しかも職種が当時と違うので勝手がよく分かりませんでした(職種が同じでも25年ぶりなので関係ないかもしれませんが)。
1日目の朝は駐屯地で、演習のための装具など準備して、それが終われば3トン半で出発し、昼頃に演習場に到着。
昼食後に演習に参加。
通常、自衛隊の勤務時間は8時前後から17時前後です。
しかし演習中は関係ありません。
17時を過ぎても屋外での作業が続きます。
日が暮れても続きます。
時々、10~15分程度の休憩があります。
零時を過ぎ日付が変わっても作業が続きます。
朝になっても続きます。
朝飯のあとはさすがに仮眠があるだろうと思ったら、何もありませんでした。
徹夜明けで、ずっと作業です。
2日目の夜は仮眠が取れるらしいとのこと。
……事情があって演習が1日早く終わることになり、昼過ぎから撤収作業になりました。
この撤収作業も辛いです。
状況外なので装具類は装着せずにいいし、小銃などはまとめて置いたりして、身軽ではありますが。
撤収作業が長引いて、そのうち夕方になりました。
日が暮れて、雨も降ったり止んだりするなか、ようやく撤収作業が終わりました。
その日は演習場の宿舎に泊まることになりましたが、その調整に時間がかかるらしく、作業の終わった隊員たちは自分も含めて放置状態でした。
場所は演習場のど真ん中で、見渡す限り平原です。
雨が降ったせいか、白いもやが出ていました。
そのもやをじっと見ていると、民家が見えました。
いや、民家なんてあるはずがないと思って目をこらすけど、どうみても民家です。
白い建物で、2階建てで、外階段がついているから、アパートなのかもしれません。脇には白い乗用車も見えます。
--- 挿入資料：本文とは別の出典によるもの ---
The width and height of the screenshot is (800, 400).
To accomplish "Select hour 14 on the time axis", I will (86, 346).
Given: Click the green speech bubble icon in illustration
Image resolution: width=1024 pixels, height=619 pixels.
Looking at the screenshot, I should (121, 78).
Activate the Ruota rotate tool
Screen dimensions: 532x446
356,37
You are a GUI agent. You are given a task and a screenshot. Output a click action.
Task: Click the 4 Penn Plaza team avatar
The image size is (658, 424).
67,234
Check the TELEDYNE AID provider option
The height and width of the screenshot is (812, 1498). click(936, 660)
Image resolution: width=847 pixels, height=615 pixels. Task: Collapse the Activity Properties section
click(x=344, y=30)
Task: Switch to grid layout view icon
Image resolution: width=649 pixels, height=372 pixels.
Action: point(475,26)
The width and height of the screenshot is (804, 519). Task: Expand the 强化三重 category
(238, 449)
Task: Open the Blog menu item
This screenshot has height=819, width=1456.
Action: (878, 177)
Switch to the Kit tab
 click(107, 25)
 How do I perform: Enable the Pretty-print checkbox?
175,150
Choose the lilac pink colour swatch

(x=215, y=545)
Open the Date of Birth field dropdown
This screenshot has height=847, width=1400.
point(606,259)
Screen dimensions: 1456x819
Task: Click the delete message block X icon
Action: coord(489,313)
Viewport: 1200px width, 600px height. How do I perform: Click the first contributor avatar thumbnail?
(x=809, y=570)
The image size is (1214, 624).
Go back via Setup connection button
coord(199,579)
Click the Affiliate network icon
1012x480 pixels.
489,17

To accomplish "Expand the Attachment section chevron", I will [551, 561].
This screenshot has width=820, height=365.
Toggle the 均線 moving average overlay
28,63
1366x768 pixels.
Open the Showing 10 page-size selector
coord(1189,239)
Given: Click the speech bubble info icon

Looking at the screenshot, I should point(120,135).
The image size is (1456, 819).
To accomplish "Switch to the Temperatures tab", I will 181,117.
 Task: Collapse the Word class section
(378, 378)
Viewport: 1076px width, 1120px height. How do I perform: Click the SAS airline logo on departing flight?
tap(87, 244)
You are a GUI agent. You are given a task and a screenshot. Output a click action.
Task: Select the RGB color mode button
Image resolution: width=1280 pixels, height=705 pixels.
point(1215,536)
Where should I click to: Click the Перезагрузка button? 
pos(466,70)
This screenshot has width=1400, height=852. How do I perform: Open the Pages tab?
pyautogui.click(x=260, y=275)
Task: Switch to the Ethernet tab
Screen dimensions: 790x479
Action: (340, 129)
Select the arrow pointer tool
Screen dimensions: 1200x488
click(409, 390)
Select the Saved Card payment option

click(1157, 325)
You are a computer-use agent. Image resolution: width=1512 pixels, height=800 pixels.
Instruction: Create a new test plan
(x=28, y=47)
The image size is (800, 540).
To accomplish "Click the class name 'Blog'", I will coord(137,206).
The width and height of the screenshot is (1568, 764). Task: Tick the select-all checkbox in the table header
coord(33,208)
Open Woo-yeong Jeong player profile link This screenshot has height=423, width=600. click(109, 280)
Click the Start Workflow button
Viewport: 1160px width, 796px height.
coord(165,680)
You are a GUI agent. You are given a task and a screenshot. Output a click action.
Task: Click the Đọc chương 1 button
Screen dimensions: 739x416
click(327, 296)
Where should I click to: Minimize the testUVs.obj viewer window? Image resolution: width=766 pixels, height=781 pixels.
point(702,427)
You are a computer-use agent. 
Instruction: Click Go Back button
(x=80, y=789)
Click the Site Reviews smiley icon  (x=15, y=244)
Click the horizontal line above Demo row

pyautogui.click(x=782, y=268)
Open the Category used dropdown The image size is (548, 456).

その時点で、およそ40時間ほど起きていた計算なので、睡眠不足による幻覚だと思います。
演習の前日も、4~5時間ぐらいしか睡眠はとっていなかったのでそれも関係しているはずです。
そのときはなんとなく、これは幻覚かな? と思った程度でした。
演習が終わって2日後ぐらいにあれは幻覚だったと確信しました。
普通だと起きている時間は16時間前後、長くても20時間ぐらいだから、その2倍強の時間起きていて正常な状態が保てるはずはないとも思えます。
ただ起きているだけならまだいいけど、重い装具をつけて、小銃を持っての作業を延々と続けるわけですからなおさらです。
しかも夏場で気温も高かったです。
ノンフィクション系の、海や山や砂漠なんかで遭難した人の話を読んだりすると、結構な割合で幻覚、幻聴などを経験するようです。
助けが来たとか、水や食料を発見したと思ってもそれは幻聴や幻覚でがっかりする場面はよくあります。
案外、人間の知覚能力が正常に機能する幅は狭いのかもしれません。
結局宿舎にたどり着いたのは21時頃でした。
普段、日が暮れてからは缶コーヒーは飲みませんが、その日は自販機で缶コーヒーを買って飲みました。
演習のあとの缶コーヒーは美味しかったです。